One can see this comparative tendency in the title page of Leg over Leg . As its subtitle announces (“Days, Months, and Years spent in Critical Examination of the Arabs and their Non-Arab Peers”), the narrative takes the outward form of a travelogue that follows the Fāriyāq between Europe and the Arab Middle East. In his “critical examination,” he looks outward at a cultural other, but he also reflects inwardly upon his own social background, leaving no society safe from his satirizing gaze. It takes place on the road between cultures; though influenced by Laurence Sterne and François Rabelais, it takes equal interest in the wandering scholars of the classical Arabic tradition, such as Badīʿ al-Zamān al-Hamadhānī (d. 398/1008), who — like the Fāriyāq — traveled in search of literary patronage. Though nominally Christian at the time of its publication (he added “Aḥmad” several years later), he invokes Islamic motifs and values that seem to identify him ambivalently as already Muslim. 59And though avowedly a work devoted to linguistic preservation — and indeed taking antiquarian delight in stringing together lists of rare words and in lampooning authors and orators for using incorrect language — he also claims to eschew the dominant rhetorical tendencies of the preceding centuries that produced texts “marinated in the spices of paronomasia and morphological parallelism, of metaphor and metonymy” (1.1.11).

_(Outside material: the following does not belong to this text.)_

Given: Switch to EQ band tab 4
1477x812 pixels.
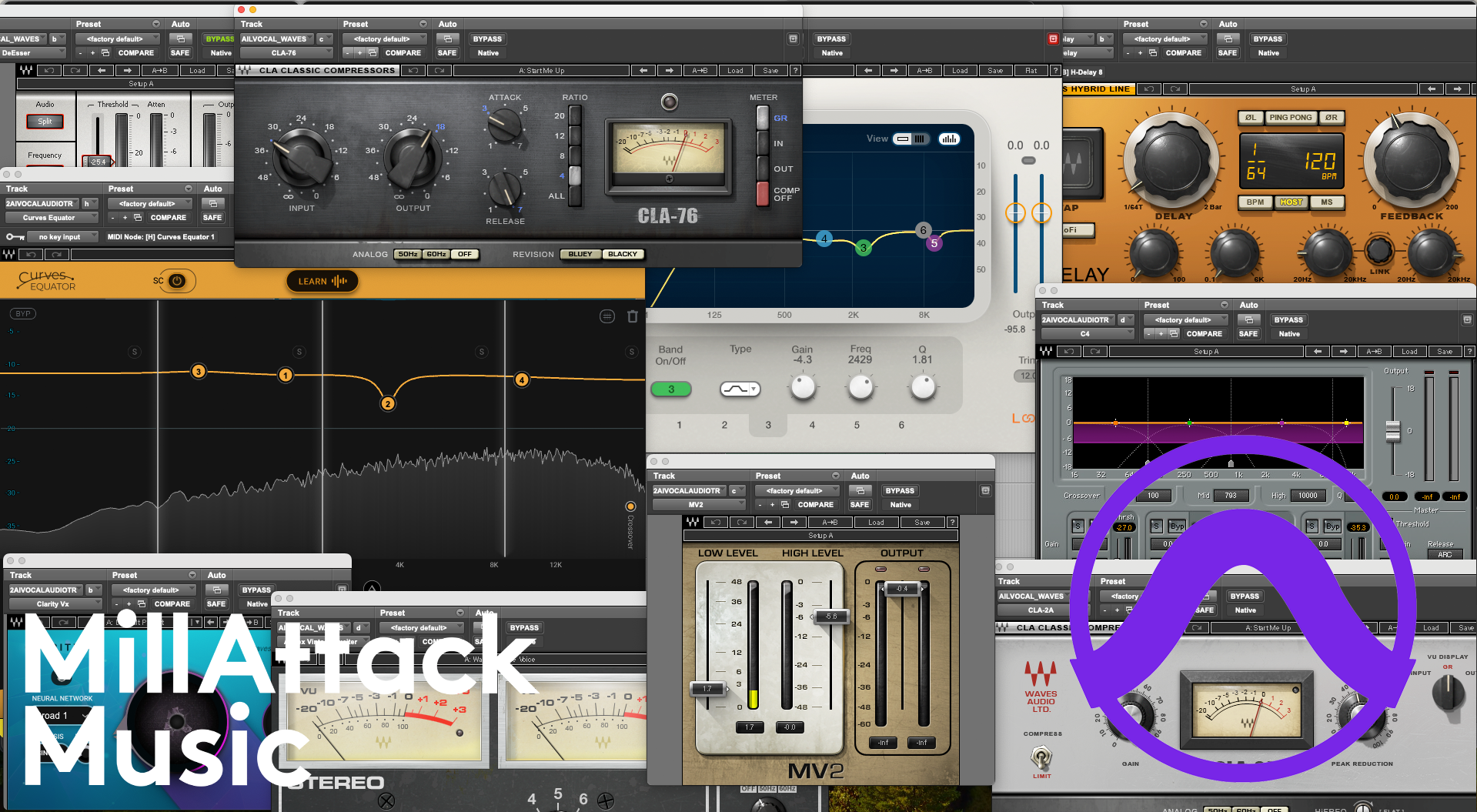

This final contradiction helps to describe the work’s complex prose style. Leg over Leg contains many elaborate displays of linguistic erudition — in the form of its lists of synonyms but also his repeated demonstrations of rhetorical and generic mastery. Al-Shidyāq intersperses his narrative with original verse compositions and sections in rhymed prose ( sajʿ ), as well as the four maqāmāt he includes, along with other more occasional usages. These passages, combined with his quotations and intertextual references to poets and linguistic scholars, give the reader a full sense of his scholarly abilities and qualifications — he makes clear that he could hold his own with the literary masters of his time. In this sense, we can see Leg over Leg as “a last glance at a fading language,” in which the author is conscious of “the precarious state written classical Arabic reached under the growing impact of European languages and local attempts at reforming the Arab language in the Ottoman world.” 60One cannot help but wonder, however, if this final glance did not contain a glint of irony. In the opening pages, as the reader will see, he preserves classical erudition by recalling over 250 synonyms and euphemisms for “penis,” “vagina,” and “sexual intercourse.” He may have aimed to unseat literary authority even as he claimed it for himself.

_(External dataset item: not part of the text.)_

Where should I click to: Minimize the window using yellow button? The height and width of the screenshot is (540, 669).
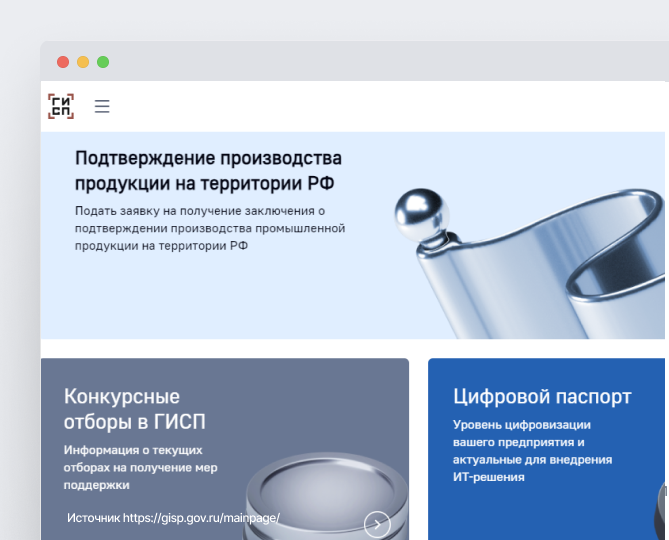(83, 62)
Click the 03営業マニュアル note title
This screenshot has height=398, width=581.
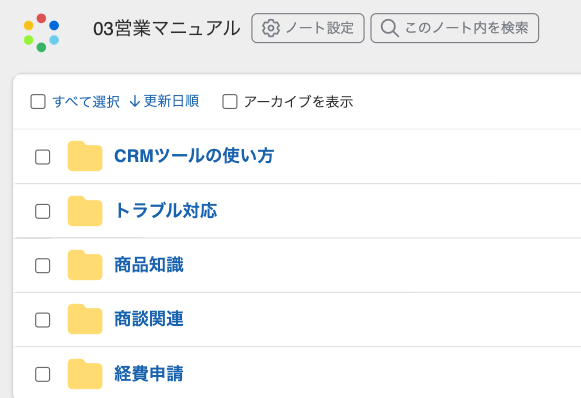coord(167,29)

In other sections, he renders events in clear and direct language that can approach the style of present-day Arabic novels. He even, on rare occasions, writes in colloquial Arabic — an act that remains controversial even today. For many scholars, the shifting of registers between formal and informal Arabic and between ornate and simple styles, marks Leg over Leg as a text produced during the transition to modernity and is one of the sources of the notorious difficulty in categorizing the work. While its title seems to present it as a travelogue, and its story follows the author’s real-life travels, its characters and events are abstracted and stylized, with rhetorical acrobatics often seeming to take precedence over attempts at ethnographic verisimilitude. Long philosophical and literary digressions frequently interrupt the plot, so that the narrative often takes on the form of a miscellany. As the narrator admits, “I committed myself to writing a book that would be a repository for every idea that appealed to me, relevant or irrelevant, for it seemed to me that what was irrelevant to me might be relevant to someone else, and vice versa” (1.10.6).

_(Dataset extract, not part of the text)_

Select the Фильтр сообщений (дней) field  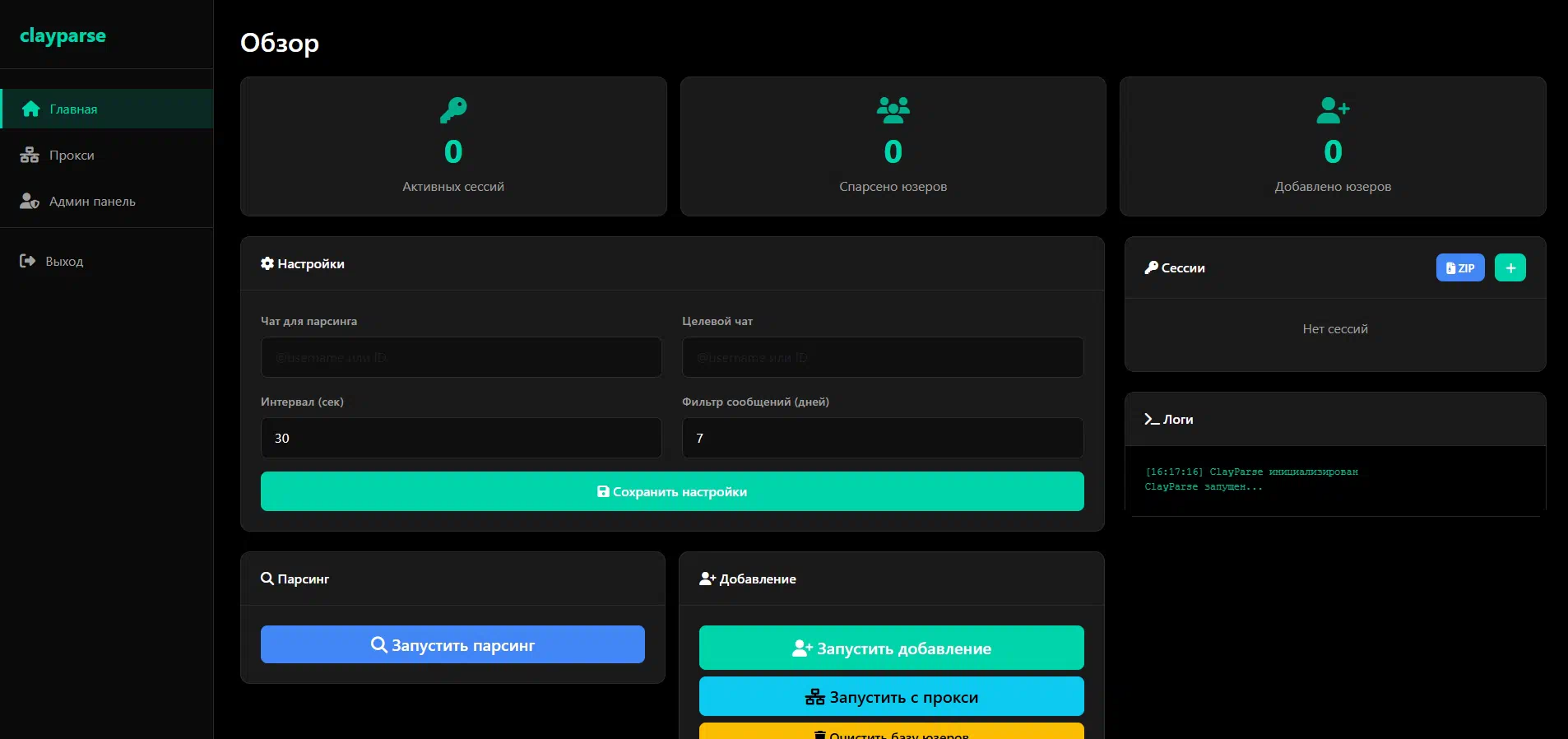[882, 438]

Despite this hint at formlessness, the author’s preface gives two possible generic possibilities: to “give prominence to the oddities of the language, including its rare words” (0.2.1) and to “discuss the praiseworthy and blameworthy qualities of women” (0.2.12). Yet no study exists that treats the work as either a linguistic treatise or a sociology of gender. Instead, scholars have categorized it as belonging to a variety of literary genres. Luwīs ʿAwaḍ and Shawqī Ḍayf, for example, classify it as a maqāmah or neo- maqāmah , Radwa ʿAshour as a novel (“the first and most important Arabic novel”), Matityahu Peled as Menippean, and Paul Starkey as fictional autobiography or a “voyage of self-definition.” 61For Nadia Al-Bagdadi, the work transcends categorization: she argues that it should be understood both as a novel and as “a unique literary expression of its time,” or “a genre of its own.” 62Al-Shidyāq might have agreed with this characterization. As he warns in his prefatory poem, his art is “an orphan” and “unique”; “so be well disposed toward it,” he begs his reader (0.4.5). In this verse description (and anticipatory list of complaints) of Leg over Leg , he identifies what might be the central difficulty in characterizing it: it appears as if he “pieced it together and cobbled it up by hand” (0.4.2). It might not be categorizable because it is pieced together from many genres and literary modes, as it contains passages in verse ( madīḥ, hijāʾ, ghazal, rithāʾ ), prose (with passages that imitate or make reference to historical writing, sermons, aphorisms, ethnographic writing, linguistic studies, and philosophical critiques), and prosody (it includes four original maqāmāt , as well as other passages written in rhyming prose, or sajʿ ). Alongside these Arabic exemplars, he includes sections translated from European authors, such as the travel narratives of Chateaubriand and Lamartine, and original passages written in “the Frankish way” (1.7.5). And he intersperses in these lists (many quoted, as Humphrey Davies notes in his Afterword, from Al-Qāmūs ), anecdotes, and typographical jokes which punctuate the text.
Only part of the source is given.